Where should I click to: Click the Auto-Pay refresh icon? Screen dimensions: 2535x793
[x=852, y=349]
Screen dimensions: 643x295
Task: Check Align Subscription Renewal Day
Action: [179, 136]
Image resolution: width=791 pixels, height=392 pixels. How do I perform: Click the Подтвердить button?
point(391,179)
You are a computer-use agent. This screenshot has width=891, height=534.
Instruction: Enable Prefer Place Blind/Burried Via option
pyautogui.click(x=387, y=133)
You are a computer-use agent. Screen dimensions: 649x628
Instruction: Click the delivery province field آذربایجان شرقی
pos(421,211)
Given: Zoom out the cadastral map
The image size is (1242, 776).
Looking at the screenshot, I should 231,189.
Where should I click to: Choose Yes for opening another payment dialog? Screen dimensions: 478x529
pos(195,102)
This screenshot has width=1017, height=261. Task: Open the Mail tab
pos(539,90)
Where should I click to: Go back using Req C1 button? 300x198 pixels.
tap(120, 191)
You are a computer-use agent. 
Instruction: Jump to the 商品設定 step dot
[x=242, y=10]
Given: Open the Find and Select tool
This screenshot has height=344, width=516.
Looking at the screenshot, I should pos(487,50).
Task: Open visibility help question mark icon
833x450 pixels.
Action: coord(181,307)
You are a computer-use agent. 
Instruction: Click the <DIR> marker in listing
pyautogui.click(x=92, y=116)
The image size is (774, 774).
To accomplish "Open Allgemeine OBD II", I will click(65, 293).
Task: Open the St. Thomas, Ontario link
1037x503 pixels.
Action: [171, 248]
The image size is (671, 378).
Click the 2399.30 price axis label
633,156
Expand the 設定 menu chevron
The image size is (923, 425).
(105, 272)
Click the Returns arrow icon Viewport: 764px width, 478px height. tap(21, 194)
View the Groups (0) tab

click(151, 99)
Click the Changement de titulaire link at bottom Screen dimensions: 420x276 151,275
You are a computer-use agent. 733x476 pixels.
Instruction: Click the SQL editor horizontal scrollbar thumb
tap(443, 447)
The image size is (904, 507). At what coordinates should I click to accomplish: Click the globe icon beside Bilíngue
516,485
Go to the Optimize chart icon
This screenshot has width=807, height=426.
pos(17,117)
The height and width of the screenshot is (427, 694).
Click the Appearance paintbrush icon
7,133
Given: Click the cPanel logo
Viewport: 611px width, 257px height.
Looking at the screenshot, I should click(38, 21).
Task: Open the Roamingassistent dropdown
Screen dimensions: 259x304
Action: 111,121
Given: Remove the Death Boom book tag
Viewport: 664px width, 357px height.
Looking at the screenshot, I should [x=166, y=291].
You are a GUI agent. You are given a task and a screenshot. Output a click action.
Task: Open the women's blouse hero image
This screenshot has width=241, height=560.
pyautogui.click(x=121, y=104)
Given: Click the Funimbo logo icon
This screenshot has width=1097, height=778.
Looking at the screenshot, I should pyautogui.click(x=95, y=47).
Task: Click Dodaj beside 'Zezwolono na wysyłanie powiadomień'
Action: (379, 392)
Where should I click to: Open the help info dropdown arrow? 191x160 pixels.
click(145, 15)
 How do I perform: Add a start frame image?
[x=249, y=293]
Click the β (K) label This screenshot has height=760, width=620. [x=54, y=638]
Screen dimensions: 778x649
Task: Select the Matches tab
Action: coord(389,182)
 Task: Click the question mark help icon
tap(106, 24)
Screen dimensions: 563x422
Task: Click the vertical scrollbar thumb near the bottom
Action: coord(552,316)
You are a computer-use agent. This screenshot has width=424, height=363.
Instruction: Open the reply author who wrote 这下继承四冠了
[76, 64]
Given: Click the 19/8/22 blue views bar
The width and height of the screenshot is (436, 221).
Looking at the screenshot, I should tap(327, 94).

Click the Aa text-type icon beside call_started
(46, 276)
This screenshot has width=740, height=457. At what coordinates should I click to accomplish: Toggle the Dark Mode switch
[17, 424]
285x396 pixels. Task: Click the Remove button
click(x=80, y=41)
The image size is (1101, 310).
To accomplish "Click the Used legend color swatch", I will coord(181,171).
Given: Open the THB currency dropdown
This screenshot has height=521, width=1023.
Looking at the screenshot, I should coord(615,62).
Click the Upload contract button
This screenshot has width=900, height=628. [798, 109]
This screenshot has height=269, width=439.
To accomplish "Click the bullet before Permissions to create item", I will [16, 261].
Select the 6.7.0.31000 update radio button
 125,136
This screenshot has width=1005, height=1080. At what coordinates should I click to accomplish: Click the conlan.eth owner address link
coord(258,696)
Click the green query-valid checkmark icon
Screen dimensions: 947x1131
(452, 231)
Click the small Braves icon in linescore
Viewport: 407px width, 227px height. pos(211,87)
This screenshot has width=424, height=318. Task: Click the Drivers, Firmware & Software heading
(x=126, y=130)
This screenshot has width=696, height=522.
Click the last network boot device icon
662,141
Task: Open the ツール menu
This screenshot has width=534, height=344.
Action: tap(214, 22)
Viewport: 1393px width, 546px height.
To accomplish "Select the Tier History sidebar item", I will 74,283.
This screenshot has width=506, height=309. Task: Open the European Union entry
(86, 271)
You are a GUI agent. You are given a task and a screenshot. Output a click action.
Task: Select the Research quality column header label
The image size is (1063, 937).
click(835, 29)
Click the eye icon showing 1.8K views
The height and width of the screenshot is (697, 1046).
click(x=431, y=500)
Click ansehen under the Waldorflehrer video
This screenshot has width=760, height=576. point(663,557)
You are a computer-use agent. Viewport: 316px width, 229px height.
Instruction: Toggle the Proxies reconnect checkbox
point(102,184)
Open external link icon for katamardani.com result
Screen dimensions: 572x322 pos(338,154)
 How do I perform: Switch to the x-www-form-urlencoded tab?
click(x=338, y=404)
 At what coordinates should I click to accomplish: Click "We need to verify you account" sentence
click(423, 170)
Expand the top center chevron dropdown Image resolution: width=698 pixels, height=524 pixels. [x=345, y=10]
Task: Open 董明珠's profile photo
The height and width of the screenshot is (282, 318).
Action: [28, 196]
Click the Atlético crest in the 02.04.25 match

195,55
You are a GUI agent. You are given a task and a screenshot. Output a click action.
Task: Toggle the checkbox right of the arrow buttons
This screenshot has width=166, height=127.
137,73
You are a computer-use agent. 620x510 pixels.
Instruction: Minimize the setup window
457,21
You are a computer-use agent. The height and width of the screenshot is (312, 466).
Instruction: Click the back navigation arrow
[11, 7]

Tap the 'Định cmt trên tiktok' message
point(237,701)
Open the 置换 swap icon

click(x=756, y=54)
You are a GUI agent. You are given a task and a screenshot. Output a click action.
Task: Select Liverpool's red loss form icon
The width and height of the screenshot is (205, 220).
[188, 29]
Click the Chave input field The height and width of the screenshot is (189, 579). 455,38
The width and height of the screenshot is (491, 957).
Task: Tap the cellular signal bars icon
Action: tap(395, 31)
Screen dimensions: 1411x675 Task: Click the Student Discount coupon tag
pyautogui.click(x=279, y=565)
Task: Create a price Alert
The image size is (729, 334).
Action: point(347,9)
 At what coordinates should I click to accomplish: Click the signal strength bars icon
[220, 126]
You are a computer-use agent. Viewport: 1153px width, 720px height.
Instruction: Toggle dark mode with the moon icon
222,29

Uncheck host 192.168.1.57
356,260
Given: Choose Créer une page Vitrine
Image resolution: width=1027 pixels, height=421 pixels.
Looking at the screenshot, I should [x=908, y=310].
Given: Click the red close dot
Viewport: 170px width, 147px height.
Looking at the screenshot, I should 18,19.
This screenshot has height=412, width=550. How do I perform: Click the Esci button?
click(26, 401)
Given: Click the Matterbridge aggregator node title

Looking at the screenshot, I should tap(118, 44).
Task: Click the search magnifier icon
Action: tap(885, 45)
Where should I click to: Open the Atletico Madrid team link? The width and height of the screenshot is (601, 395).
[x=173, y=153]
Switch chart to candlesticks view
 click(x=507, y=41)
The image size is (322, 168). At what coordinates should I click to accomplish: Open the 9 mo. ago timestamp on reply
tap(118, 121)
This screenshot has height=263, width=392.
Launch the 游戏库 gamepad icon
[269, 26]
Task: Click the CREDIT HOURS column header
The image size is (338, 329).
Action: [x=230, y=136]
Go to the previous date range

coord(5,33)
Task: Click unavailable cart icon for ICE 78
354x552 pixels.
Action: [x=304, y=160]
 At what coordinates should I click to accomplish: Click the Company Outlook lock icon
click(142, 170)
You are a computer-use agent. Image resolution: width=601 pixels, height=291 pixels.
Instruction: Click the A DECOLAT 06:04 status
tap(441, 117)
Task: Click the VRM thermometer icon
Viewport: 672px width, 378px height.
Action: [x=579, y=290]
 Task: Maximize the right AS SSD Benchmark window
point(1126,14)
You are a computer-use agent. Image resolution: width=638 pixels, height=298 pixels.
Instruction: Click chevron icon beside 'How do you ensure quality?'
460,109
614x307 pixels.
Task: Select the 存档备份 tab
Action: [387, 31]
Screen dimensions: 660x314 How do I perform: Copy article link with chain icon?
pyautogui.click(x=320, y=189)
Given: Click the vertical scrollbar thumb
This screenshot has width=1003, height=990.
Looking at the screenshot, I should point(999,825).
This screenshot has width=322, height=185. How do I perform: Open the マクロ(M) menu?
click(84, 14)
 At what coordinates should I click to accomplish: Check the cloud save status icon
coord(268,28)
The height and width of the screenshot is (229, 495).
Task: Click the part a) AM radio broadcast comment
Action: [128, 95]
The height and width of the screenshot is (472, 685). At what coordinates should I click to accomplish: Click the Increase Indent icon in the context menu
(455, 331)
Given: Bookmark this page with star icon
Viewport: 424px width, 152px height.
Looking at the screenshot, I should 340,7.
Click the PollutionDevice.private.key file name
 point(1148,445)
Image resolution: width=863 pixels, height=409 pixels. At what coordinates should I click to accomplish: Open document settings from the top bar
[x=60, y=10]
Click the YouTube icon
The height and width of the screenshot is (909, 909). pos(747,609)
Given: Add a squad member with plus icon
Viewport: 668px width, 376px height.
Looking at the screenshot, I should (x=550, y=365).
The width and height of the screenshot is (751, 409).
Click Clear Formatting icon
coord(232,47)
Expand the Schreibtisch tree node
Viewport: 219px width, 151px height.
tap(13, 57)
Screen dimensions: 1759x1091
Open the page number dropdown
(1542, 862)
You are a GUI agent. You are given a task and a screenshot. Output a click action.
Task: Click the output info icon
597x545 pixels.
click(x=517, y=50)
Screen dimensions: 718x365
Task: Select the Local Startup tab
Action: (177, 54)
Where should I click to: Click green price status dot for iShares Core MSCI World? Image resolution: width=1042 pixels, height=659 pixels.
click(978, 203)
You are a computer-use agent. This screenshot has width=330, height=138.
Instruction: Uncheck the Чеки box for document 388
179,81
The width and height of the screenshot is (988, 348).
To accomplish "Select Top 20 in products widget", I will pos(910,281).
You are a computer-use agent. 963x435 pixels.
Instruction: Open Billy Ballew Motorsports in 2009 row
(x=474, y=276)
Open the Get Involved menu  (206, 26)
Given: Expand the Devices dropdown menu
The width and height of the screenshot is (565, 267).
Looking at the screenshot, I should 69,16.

■ ■ ■ ■

Which lines of the data contain the word "item"? Copy each one.

To accomplish "Click the bullet before Permissions to create item", I will [16, 261].
To accomplish "Select the Tier History sidebar item", I will 74,283.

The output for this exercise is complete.